The last period of the project was dedicated to manufacturing of ITD components for demonstrator testing. Here mainly the upscaling form flat specimen over curves coupons to the final geometry and machining to the required tolerances was in focus. In that part of the project, some of the technical goals could not be fully met. By the end of the project, two sets of ITD components were delivered, in total 25 components. The first for verification tests, the second aimed for potential demonstrator testing.

Parallel to optimising the winding and pre-preg based process a feasibility study for a braid based ox CMC was carried out. In reporting period 1 tri-axial braids of oxide ceramic fibres made by radial overbraiding technology were developed and manufactured for the first time. Due to their high stiffness, ceramic fibres are easily damaged. Here, the most important measure is the enlargement of the deflection radii. Therefore, new bobbin carriers for axial reinforcement were developed that eliminated all contact points at the carrier.
For the fabrication and subsequent testing of oxide CMCs made from braided fibre preforms, a suitable fabrication method had to be developed first. An experimental setup could be realised which combines infiltration and drying of the material in a continuous process.
The up-scaling of the developed process to fabricate larger braided CMC test plates was focused on in reporting period 2. A larger infiltration tool was designed and manufactured. Process parameters were optimised. SOPs for braiding of ceramic fibres and infiltration of braids were installed. Test material of the designated size and quantity was produced and characterised in the last period.
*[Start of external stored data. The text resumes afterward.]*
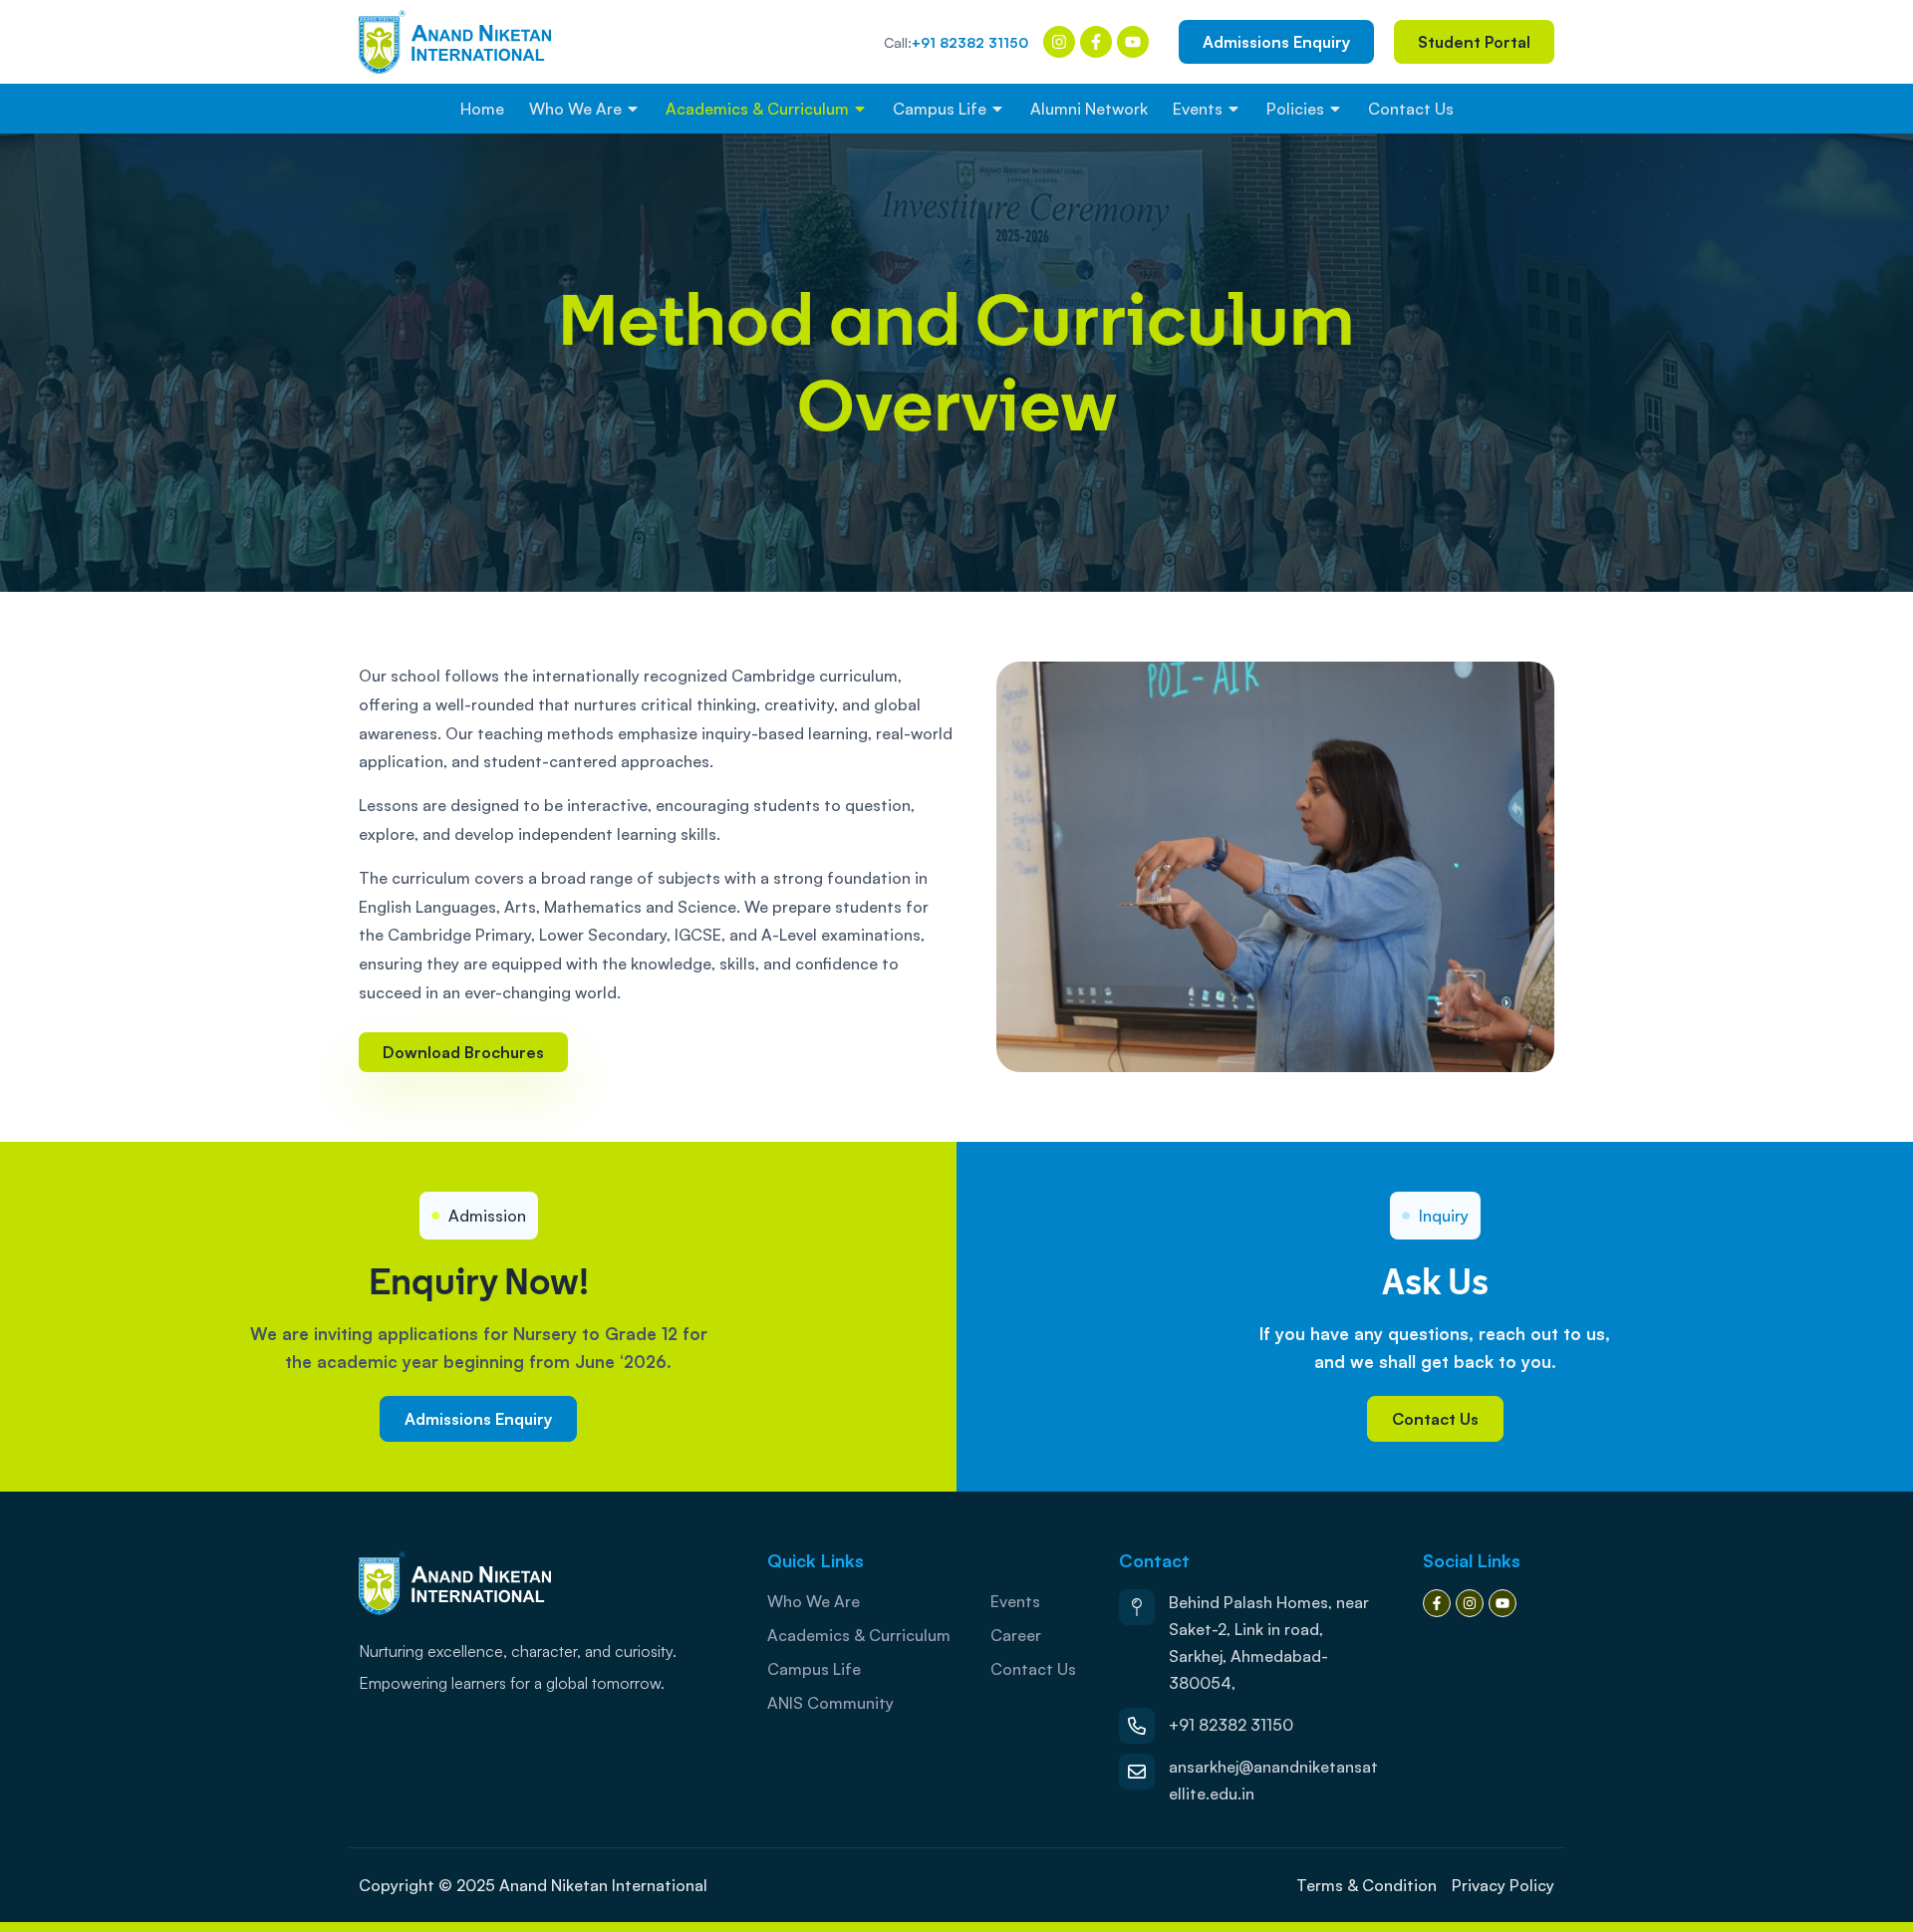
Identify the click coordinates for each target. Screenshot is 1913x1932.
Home (482, 109)
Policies (1295, 109)
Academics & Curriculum (757, 109)
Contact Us (1411, 109)
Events (1198, 109)
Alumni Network (1089, 109)
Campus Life (939, 109)
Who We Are (575, 109)
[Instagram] (1059, 42)
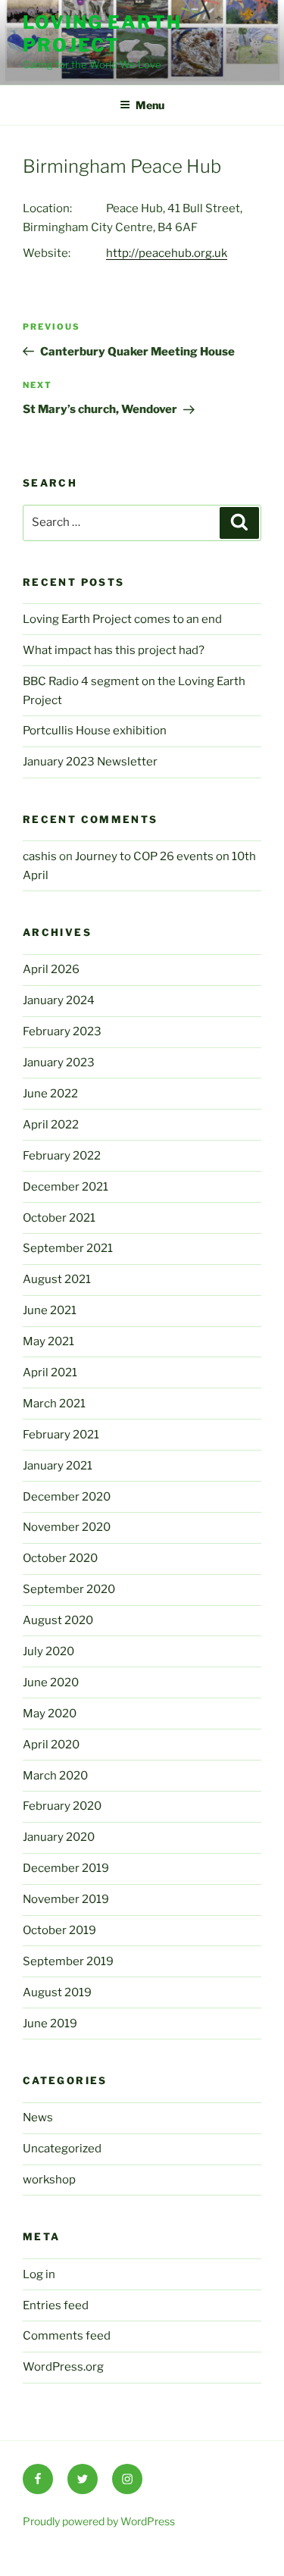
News (38, 2117)
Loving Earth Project (102, 33)
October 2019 (59, 1930)
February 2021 (61, 1434)
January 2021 (57, 1466)
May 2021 (48, 1341)
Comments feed (67, 2336)
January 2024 (59, 1000)
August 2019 (57, 1992)
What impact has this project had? (113, 650)
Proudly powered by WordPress (99, 2521)
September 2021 (68, 1248)
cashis (40, 856)
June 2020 (51, 1682)
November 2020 (67, 1527)
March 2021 (54, 1403)
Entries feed (56, 2305)
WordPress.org (63, 2367)
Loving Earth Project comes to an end (122, 619)
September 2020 (69, 1589)
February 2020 (62, 1806)
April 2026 (51, 969)
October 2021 (59, 1218)
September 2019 (68, 1961)
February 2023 (62, 1031)
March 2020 (55, 1776)
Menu (150, 105)
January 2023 (59, 1062)
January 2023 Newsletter (90, 761)
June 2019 (50, 2023)
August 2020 (58, 1620)
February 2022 (62, 1156)
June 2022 (50, 1093)
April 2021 (50, 1372)
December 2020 (67, 1497)
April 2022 (51, 1124)
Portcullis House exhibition (95, 730)
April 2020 (51, 1744)
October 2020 (60, 1558)
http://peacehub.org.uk (166, 253)
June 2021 (49, 1310)
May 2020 (49, 1713)
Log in (39, 2274)
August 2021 (57, 1279)
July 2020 (48, 1651)
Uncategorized (62, 2148)
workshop (49, 2179)
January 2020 (59, 1837)
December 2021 (65, 1187)
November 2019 (66, 1899)
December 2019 (66, 1868)
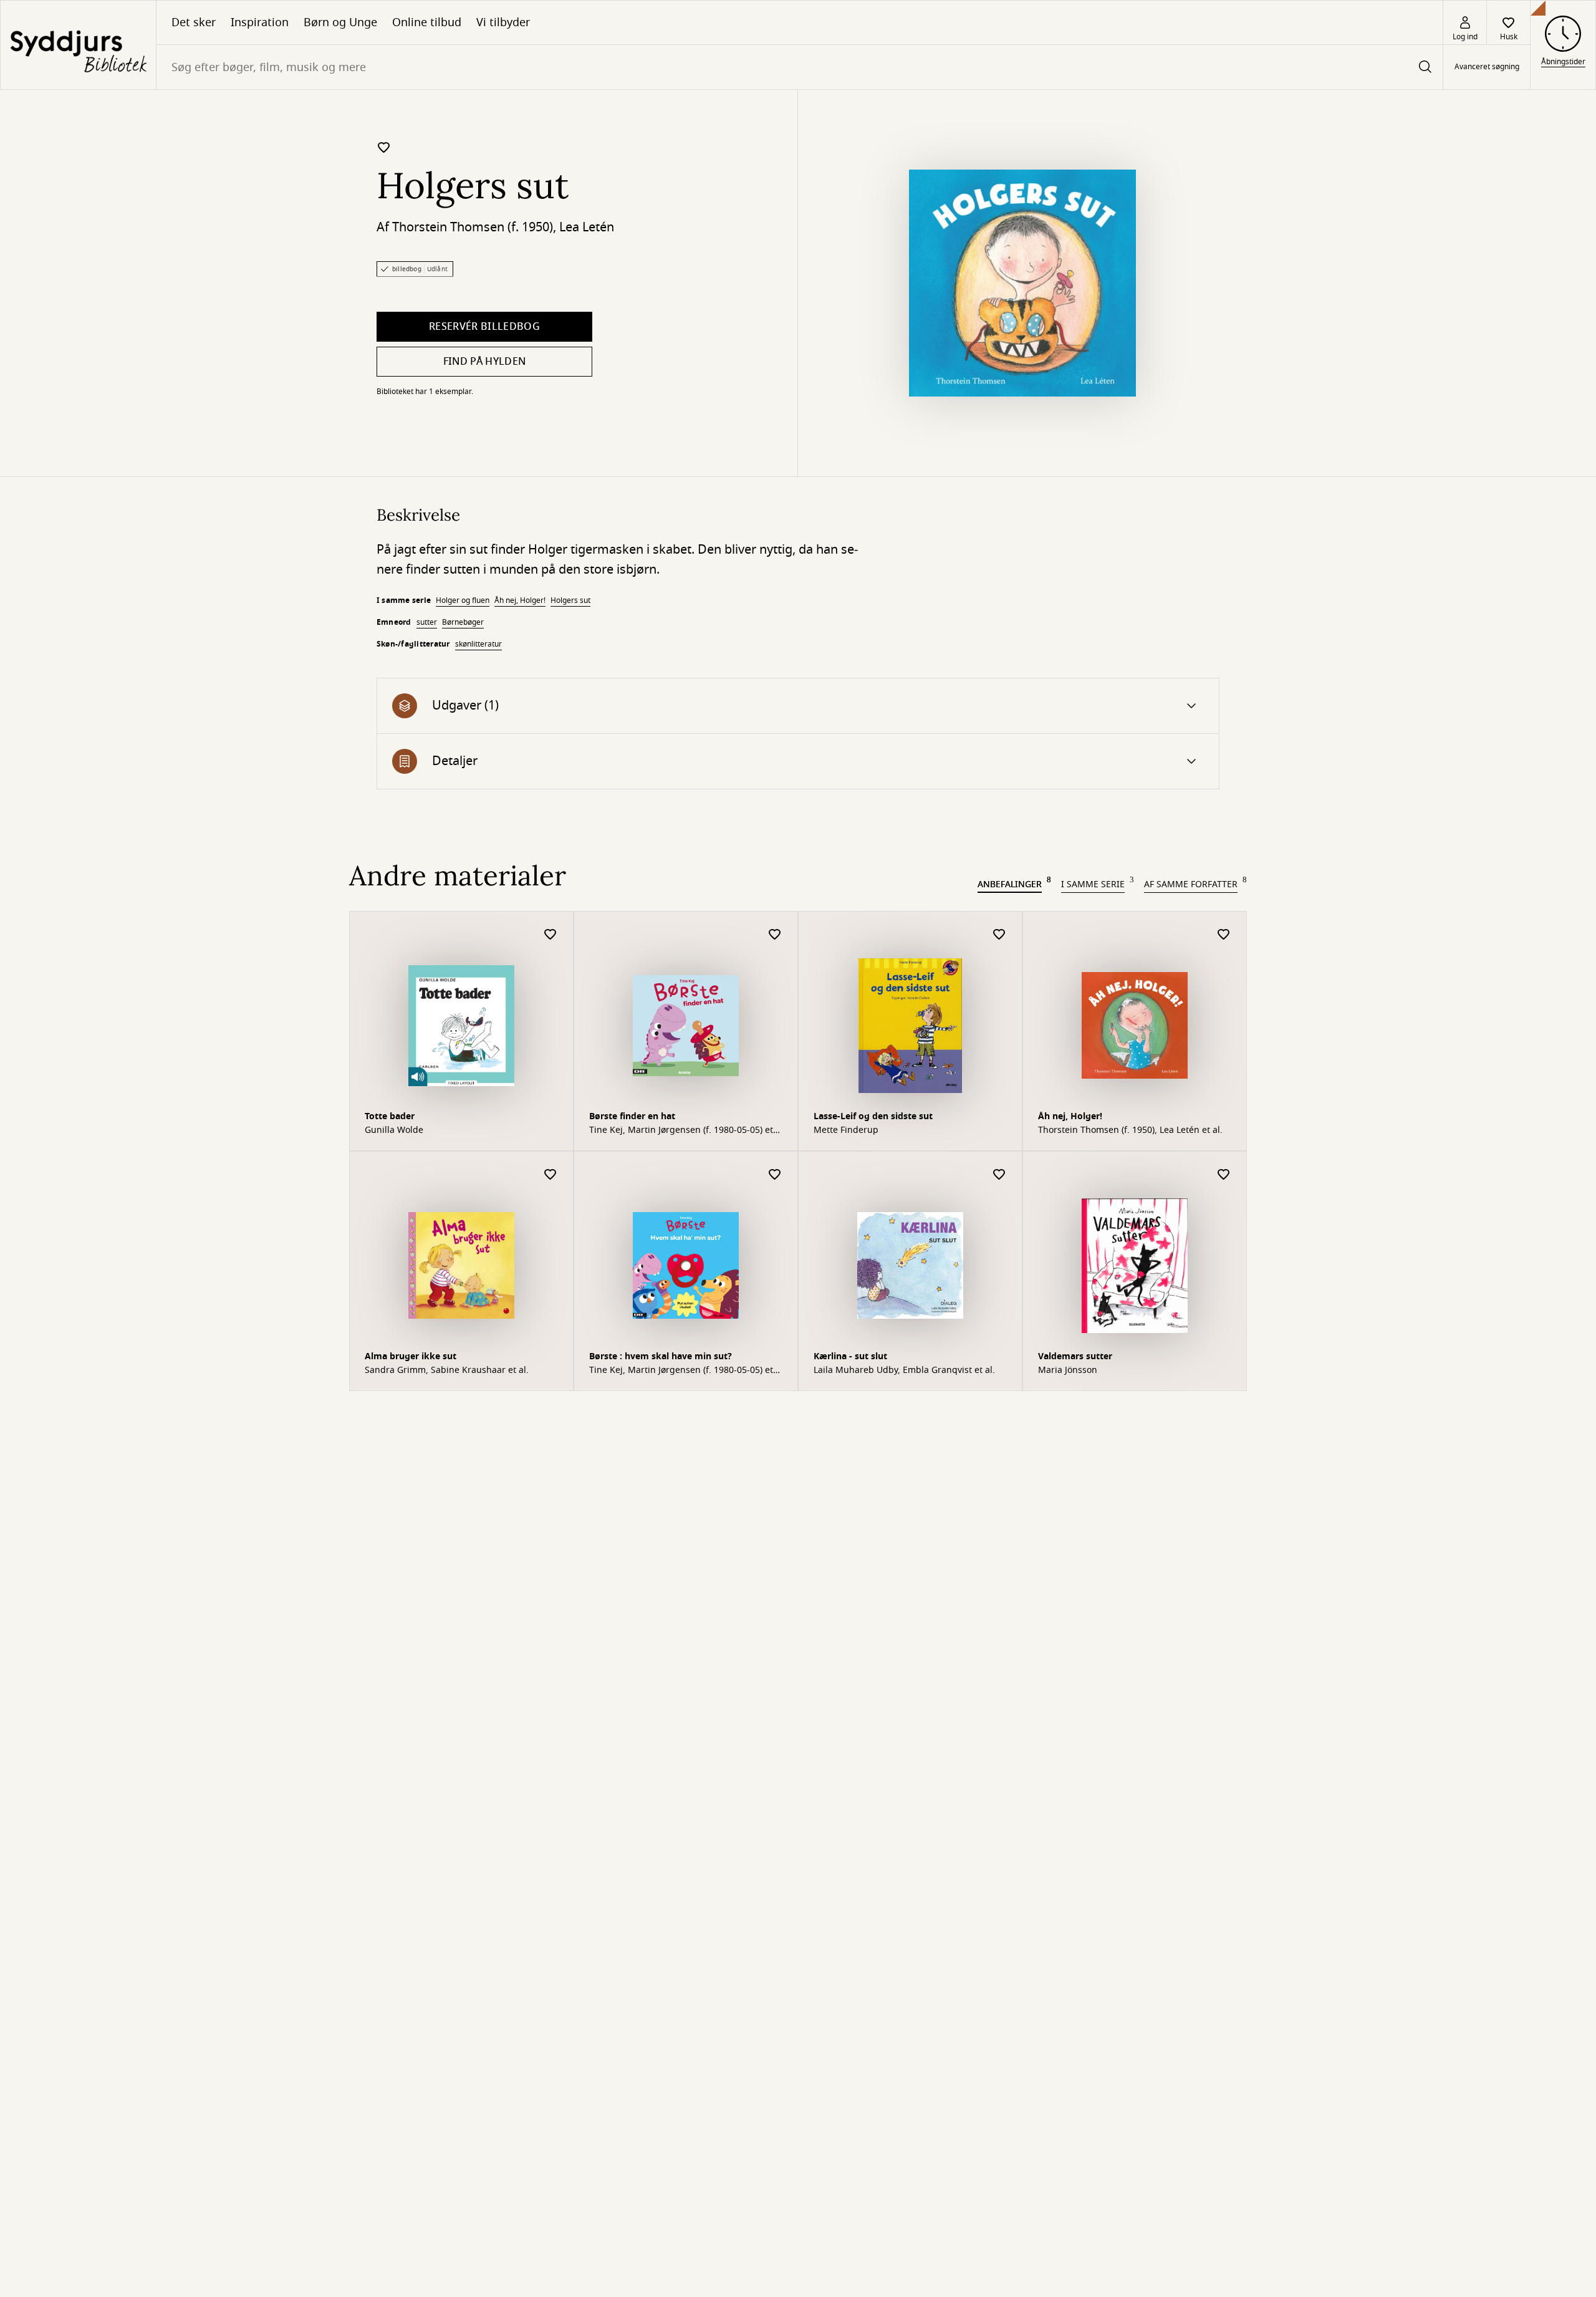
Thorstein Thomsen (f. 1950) (472, 227)
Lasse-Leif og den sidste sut (873, 1116)
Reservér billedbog (484, 326)
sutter (426, 622)
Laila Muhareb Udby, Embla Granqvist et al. (904, 1370)
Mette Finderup (846, 1130)
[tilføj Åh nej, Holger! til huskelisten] (1223, 935)
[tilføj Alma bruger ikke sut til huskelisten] (550, 1175)
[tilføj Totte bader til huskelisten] (550, 935)
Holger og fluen (462, 600)
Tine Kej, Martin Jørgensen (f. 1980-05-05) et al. (681, 1130)
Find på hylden (484, 361)
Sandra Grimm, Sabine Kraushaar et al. (447, 1370)
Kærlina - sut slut (850, 1356)
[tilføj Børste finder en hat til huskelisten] (774, 935)
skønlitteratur (478, 644)
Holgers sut (570, 600)
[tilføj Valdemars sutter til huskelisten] (1223, 1175)
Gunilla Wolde (394, 1130)
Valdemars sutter (1075, 1356)
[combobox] (799, 67)
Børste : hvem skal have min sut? (660, 1356)
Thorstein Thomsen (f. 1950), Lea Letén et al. (1130, 1130)
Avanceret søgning (1486, 67)
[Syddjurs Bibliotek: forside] (78, 45)
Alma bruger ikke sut (410, 1356)
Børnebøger (463, 622)
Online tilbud (426, 22)
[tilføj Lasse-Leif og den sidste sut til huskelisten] (999, 935)
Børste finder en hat (632, 1116)
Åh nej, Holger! (520, 600)
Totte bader (390, 1116)
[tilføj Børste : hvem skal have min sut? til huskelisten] (774, 1175)
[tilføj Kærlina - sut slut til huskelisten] (999, 1175)
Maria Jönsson (1067, 1370)
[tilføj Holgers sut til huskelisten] (384, 147)
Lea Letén (586, 227)
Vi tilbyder (503, 22)
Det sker (193, 22)
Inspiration (260, 22)
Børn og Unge (340, 22)
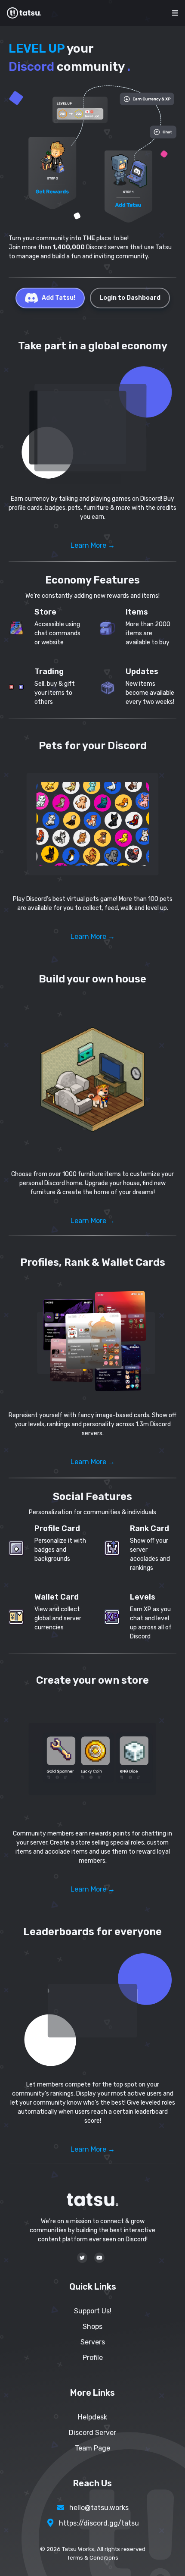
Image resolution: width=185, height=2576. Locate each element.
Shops (92, 2326)
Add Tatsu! (58, 297)
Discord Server (92, 2433)
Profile (93, 2357)
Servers (92, 2342)
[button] (92, 425)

The characterisation of the materials produced within this project is focused on the thermomechanical and thermophysical properties at application-relevant conditions. This data was required for further FEM simulations and verification of the demonstrator component. A suitable test matrix and a time schedule were developed at the beginning of the project. Based on the current test results, the test matrix was constantly reviewed and amended when necessary.
For wound and pre-preg CMC preliminary material data was collected (static thermomechanical and thermophysical characterisation). Dynamic properties (e.g. creep behaviour) were determined for pre-preg CMC additionally.
Also a verification strategy for several geometry levels was worked out. Verification tests were carried out to ensure that the simulations deliver reliable results and reveal that the demonstrator parts could withstand the loads during the application.
The lower specific weight and the higher thermal stability of oxide CMCs compared to standard metal materials promise a potential for use in environmentally sustainable aircraft engines, by reduction of weight and the need of cooling air. The project AllOxITD executes a first approach to bring European oxide CMC in aviation in service. Even though material quality and dimensional accuracy are not yet fully sufficient, first steps in the direction of a future certification of the product were successfully taken.
Also, the developed manufacturing processes and SOPs are already used to produce components for non-aviation applications and the knowledge gained during the project contributed to the designing of a new production line in Heuchelheim, which will go operational in autumn this year.